A report by the African Leaders Malaria Alliance (ALMA) and Malaria No More UK estimated that if the Global Fund could no longer pay for malaria prevention, only treatment, almost one million more people would die by 2030 with 750,000 of them being children under five.
In the event that the Global Fund raised 80 per cent of what it did last time, that would still amount to more than 80,000 additional deaths.
The disease kills roughly 600,000 people a year, with the vast majority being children under five.
“We are really at a very momentous time in human history,” said Joy Phumaphi, executive secretary of AMLA and former health minister of Botswana. “There are tools that are available that can actually facilitate the elimination of malaria,” she said, including new vaccines, more effective insecticide- treated bed nets and the use of drones to kill mosquito larvae in standing water.
But, she added, “one of our biggest challenges at the moment is financing”.
“The thing with a disease like malaria…we don't have to drop by very much in terms of investments in order for [cases] to spiral out of control,” Ms Phumaphi said. “If we don't sustain the same level of coverage, we are going to have a crisis”.

When Donald Trump slashed virtually all foreign aid spending, his administration said it would protect lifesaving work including malaria drugs.

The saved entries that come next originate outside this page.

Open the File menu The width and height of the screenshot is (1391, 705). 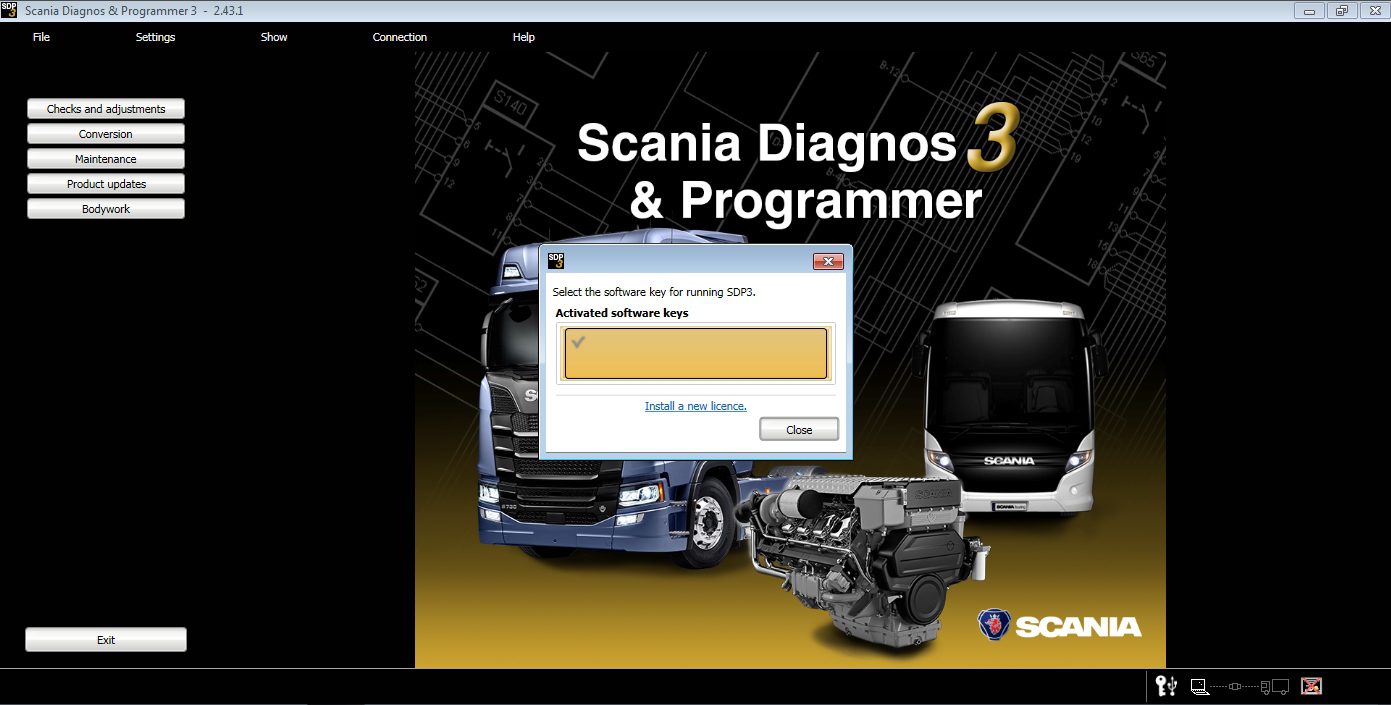tap(41, 37)
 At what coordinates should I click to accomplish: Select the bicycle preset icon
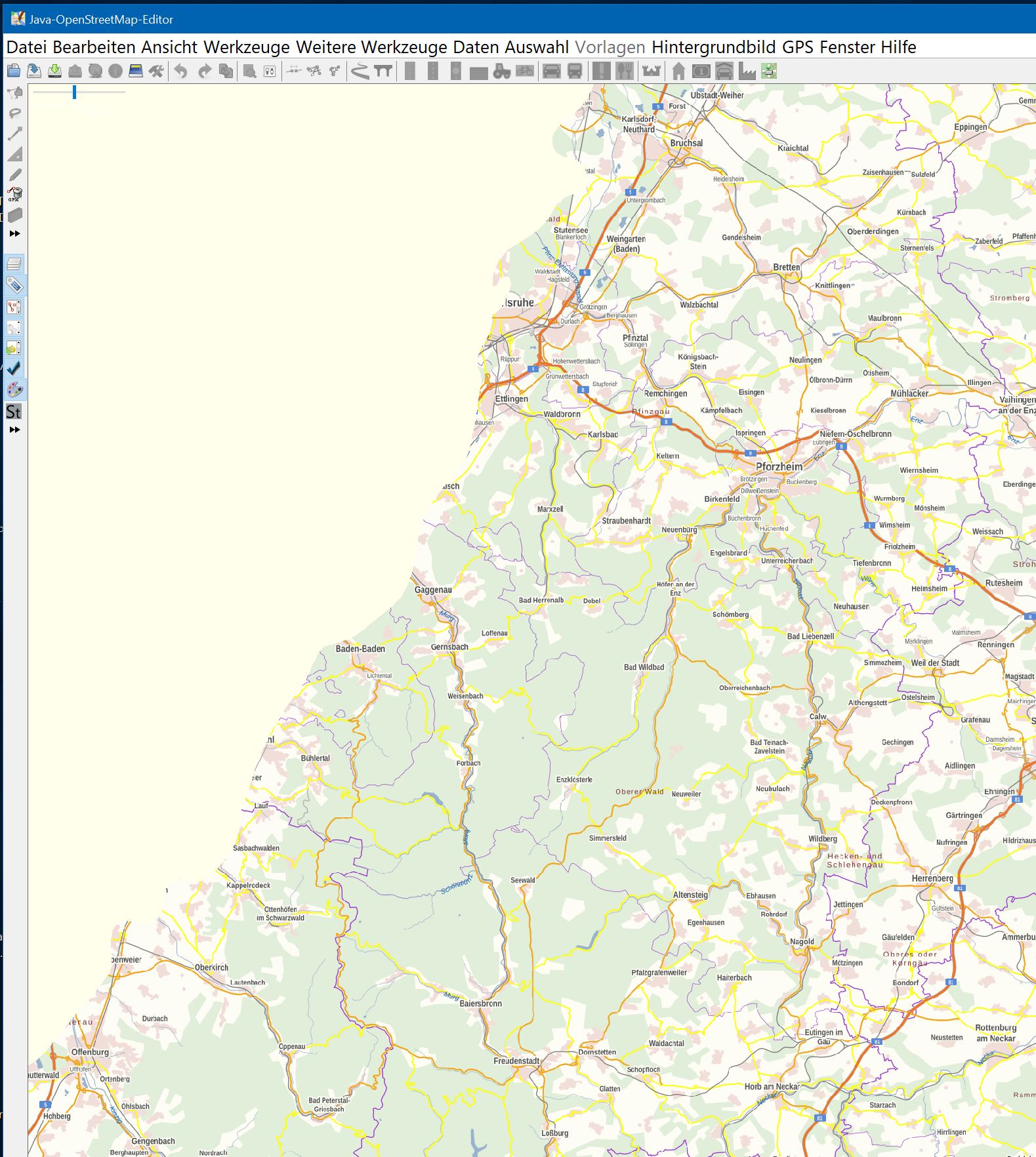[x=525, y=71]
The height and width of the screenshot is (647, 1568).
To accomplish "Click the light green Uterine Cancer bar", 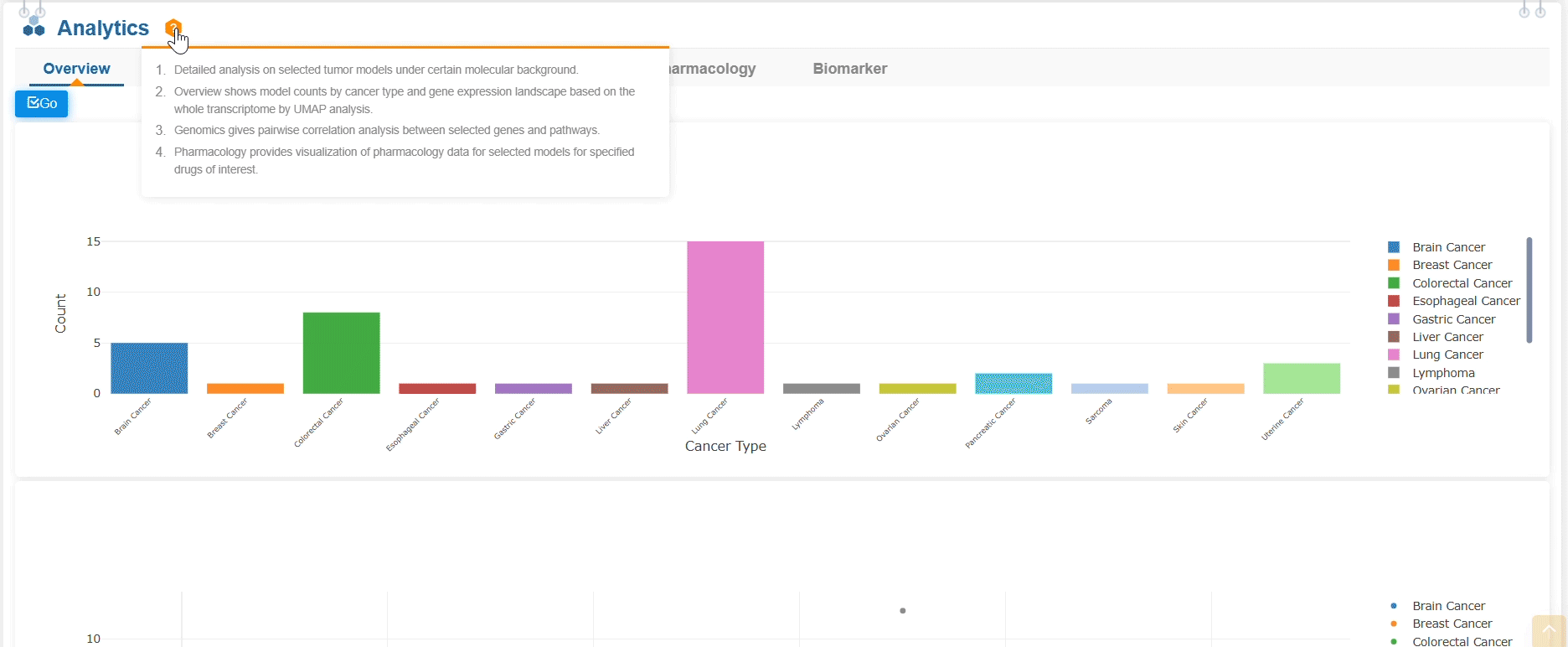I will [1301, 378].
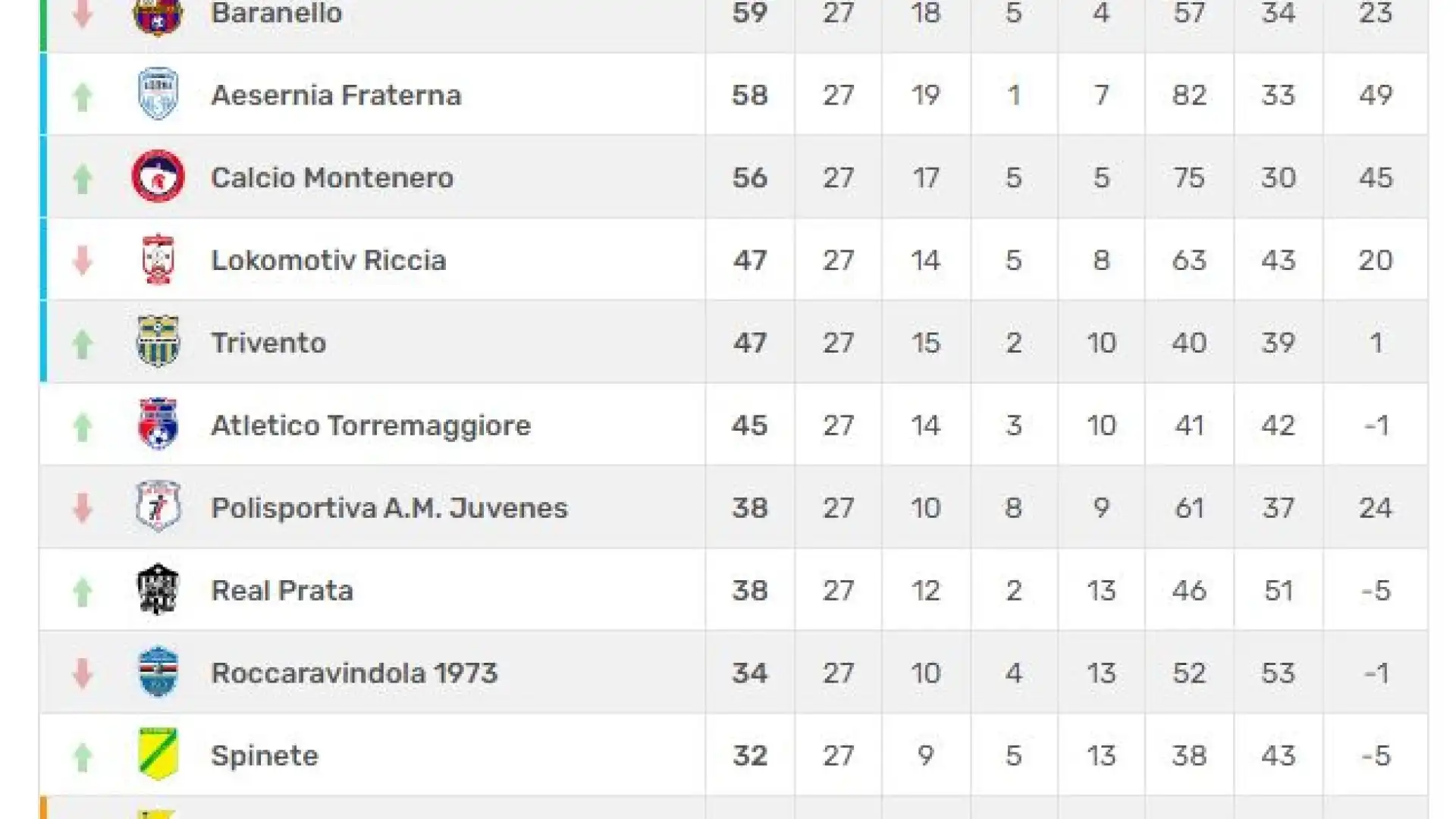The height and width of the screenshot is (819, 1456).
Task: Click the Polisportiva A.M. Juvenes badge
Action: 158,507
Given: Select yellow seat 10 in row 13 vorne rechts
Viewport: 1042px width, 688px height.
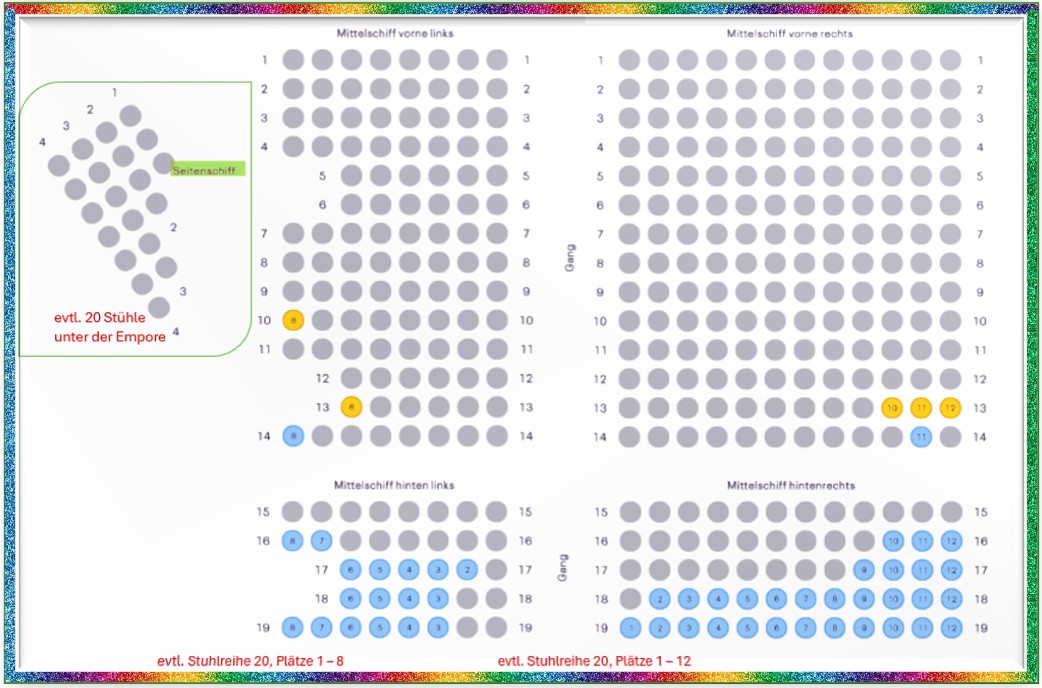Looking at the screenshot, I should (x=892, y=407).
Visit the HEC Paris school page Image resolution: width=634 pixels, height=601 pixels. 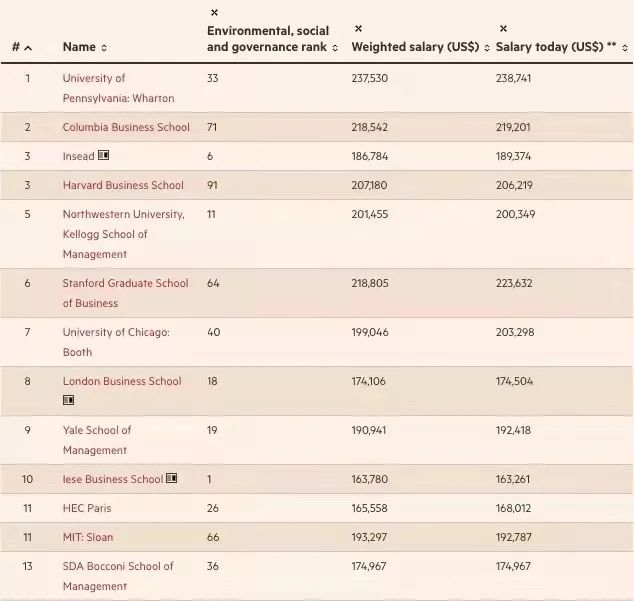[87, 508]
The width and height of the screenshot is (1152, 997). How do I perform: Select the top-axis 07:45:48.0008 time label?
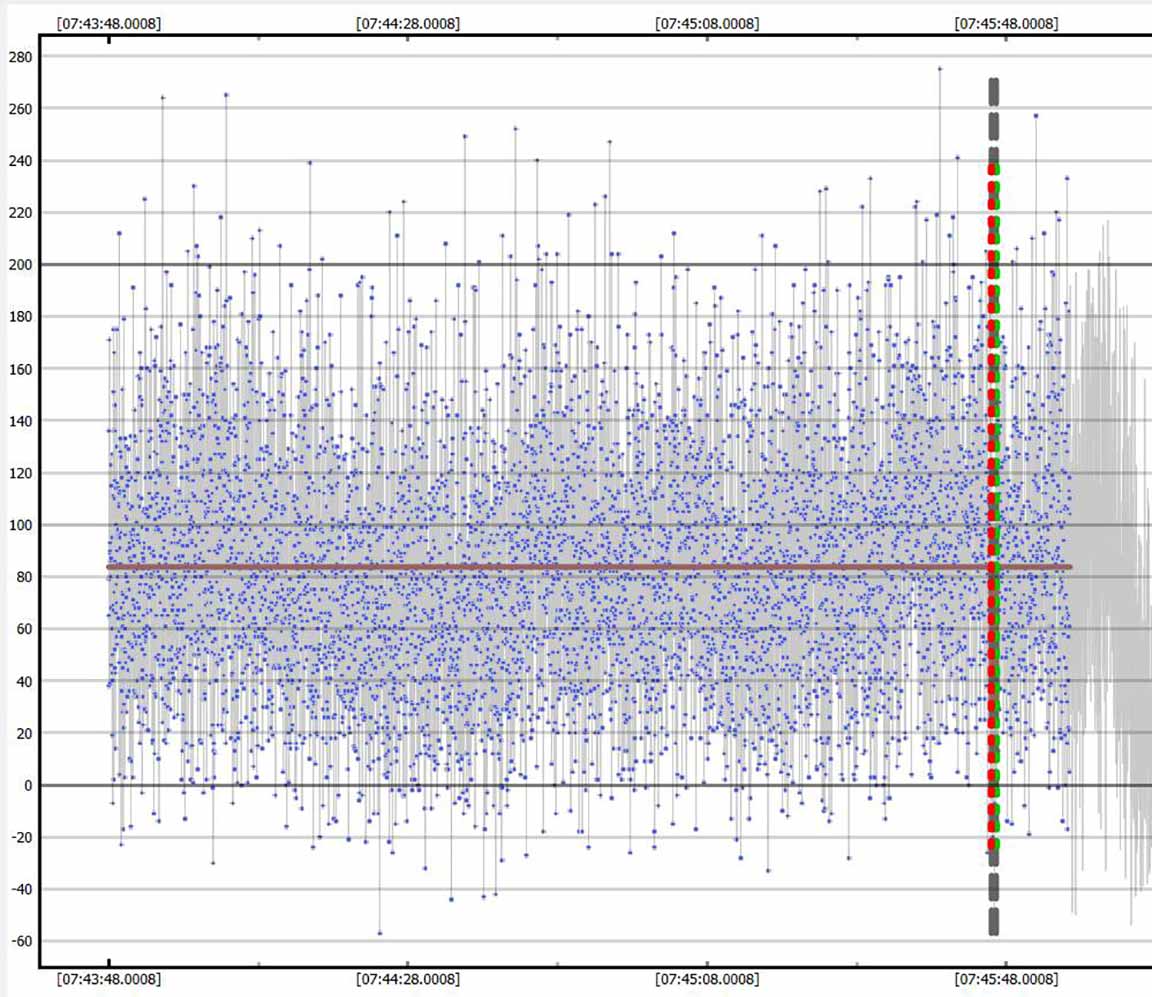click(x=1005, y=23)
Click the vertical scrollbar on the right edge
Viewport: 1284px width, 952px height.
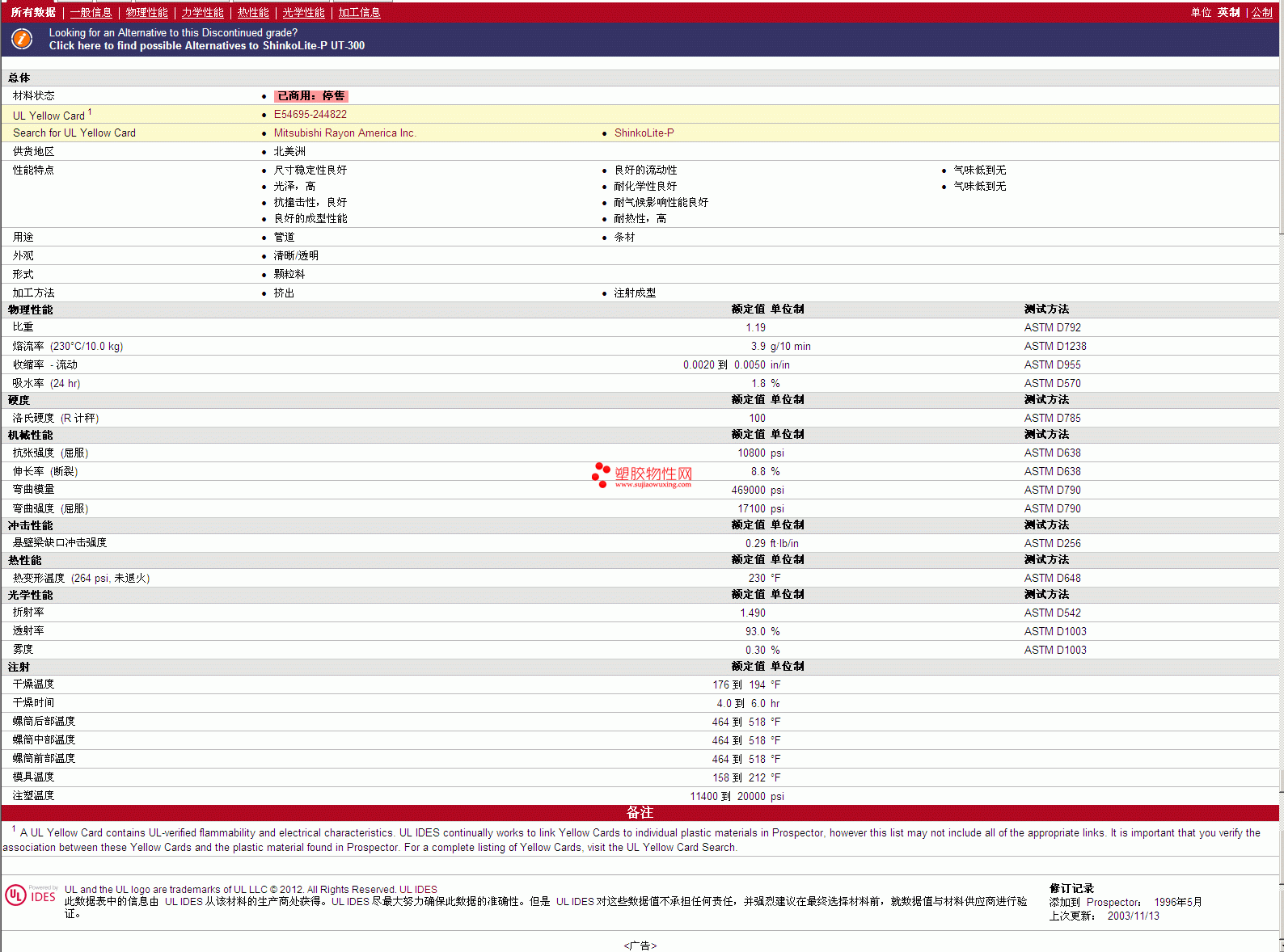(x=1281, y=485)
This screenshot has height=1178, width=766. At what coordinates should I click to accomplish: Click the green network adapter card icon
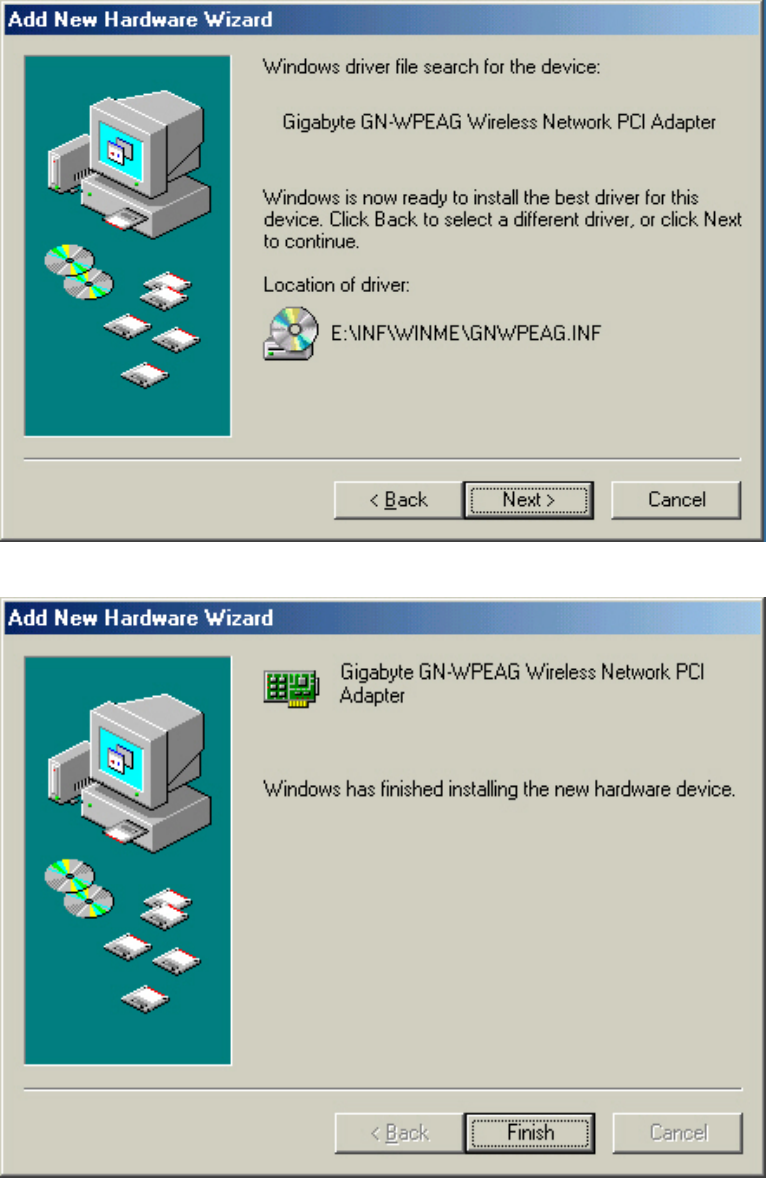point(291,687)
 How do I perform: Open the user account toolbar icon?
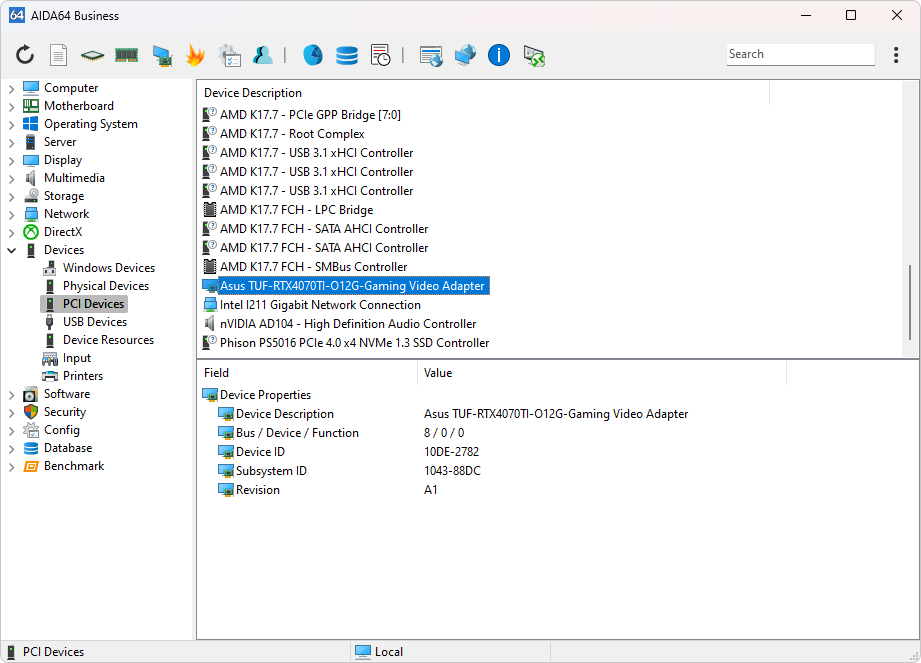tap(263, 55)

But the US cut much of the staff, transportation and other systems needed to get the medicines to people.
“You having the life-saving intervention, but not having the vehicles that are going to deliver it to that little baby in the rural areas is not really going to be very helpful to that little baby,” Ms Phumaphi said.
In some countries, parents are left being asked to pay out of pocket for treatments they cannot afford.
And while African governments are trying to take over, most do not have the funds to fully plug the gaps left by the withdrawal of aid.
Aziza, a school teacher in western Kenya, said children in her class were often unable to get medicine when they developed bouts of malaria because their parents could not afford it. In many cases they would be given only paracetamol.
“By the end of the week, you might be having 15 learners being absent,” out of a class of roughly 70 children, she said, leading to low academic performance
“Some of them have high fever and they will be sweating…they cannot concentrate. So you'll see the child all the time sleeping in class.
“And some of them who love school actually, they will come complaining, ‘Teacher, I have not been at school because I was sick, but I want to do this and this…I want to be a doctor,’” Aziza recounted.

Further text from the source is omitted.